28 Feb 2015 14:11:01
[VoIP and SIMs] VoIP Call Quality Problems - Closed
Posted: 27 Feb 2015 12:30:57
We're investigating a problem with VoIP audio problems, calls breaking up etc. This looks to be some packetloss somewhere between us and our carriers. We'll update this post again shortly.
27 Feb 2015 13:04:21
We have identified the cause of this packetloss and are looking in to fixing it.
27 Feb 2015 14:55:30
We're working closely with a 3rd party that is involved in a BGP traffic problem between us and them. This is taking longer to get to the bottom of that we first thought.
27 Feb 2015 15:22:14
As we and the other BGP peer have not been able to get to the root cause of the problem we have put in a temporary fix. This has brought traffic levels back down to normal.
27 Feb 2015 16:26:46
Surprisingly, the problem has come back even though peering has been disabled! Needless to say, we are investigating again!
27 Feb 2015 17:00:05
The problem has gone away again whilst it was being looked in to.
27 Feb 2015 17:04:04

It's worth us explaining the problem... We have a peer at LINX that is sending us lots of traffic. This traffic is not for us, but for someone completely different - a different country even. Even through we have stopped the peering to this 3rd party, the traffic is still being sent, intermittently. This is causing our links to be filled, and hence causes packet loss.

We have been in direct contact with the 3rd party all afternoon, and we and they are confused as to how this is happening. At the point in time, we suspect some kind of router memory corruption which is causing the router to send traffic to the wrong peer. This type of problem is difficult to prove, and so it is taking time to get to the bottom of it.

We are still in contact with the 3rd party and will work to resolve this with them.
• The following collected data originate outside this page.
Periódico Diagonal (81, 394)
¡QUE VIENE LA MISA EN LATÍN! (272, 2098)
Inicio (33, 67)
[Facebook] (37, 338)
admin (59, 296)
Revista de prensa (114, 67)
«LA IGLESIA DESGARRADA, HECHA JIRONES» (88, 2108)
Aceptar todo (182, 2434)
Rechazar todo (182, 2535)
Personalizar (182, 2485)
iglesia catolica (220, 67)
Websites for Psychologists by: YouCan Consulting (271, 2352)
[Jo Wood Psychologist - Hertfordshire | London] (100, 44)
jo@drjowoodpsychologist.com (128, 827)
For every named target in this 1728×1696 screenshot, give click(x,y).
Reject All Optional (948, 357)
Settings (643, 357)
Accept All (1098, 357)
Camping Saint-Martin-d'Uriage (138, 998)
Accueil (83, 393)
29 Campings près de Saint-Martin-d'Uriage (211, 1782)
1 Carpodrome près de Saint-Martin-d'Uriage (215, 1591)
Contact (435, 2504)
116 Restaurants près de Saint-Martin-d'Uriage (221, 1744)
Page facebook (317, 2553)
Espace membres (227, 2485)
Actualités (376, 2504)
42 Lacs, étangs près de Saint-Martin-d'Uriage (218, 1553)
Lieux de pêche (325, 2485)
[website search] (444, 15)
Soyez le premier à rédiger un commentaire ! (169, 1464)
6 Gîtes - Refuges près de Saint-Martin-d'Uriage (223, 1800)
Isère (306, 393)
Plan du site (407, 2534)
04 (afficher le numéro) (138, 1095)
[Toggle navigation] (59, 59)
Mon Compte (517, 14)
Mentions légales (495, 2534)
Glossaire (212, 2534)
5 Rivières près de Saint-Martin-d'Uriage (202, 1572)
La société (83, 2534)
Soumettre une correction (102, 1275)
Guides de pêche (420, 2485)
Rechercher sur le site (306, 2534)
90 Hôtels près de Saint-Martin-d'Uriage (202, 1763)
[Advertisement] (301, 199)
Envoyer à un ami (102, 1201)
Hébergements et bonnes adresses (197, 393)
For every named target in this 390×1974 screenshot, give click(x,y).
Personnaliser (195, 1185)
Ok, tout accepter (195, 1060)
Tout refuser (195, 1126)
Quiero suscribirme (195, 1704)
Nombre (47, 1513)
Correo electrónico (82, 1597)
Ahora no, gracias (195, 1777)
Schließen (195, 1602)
Resolution We were able to stop the floods of traffic yesterday afternoon, as a temporary measure, but the underlying problem remained until 10am Saturday when the LINX facing card at the peer was reset after the issue was reported by other LINX members. It is a shame that this was not done yesterday. This does confirm that it was to just AAISP that was affected by this. We will be working on contingency plans to allow us to react more efficiently for something like this in future. Thank you all for your understanding.
Started 27 Feb 2015 12:15:00
Closed 28 Feb 2015 14:11:01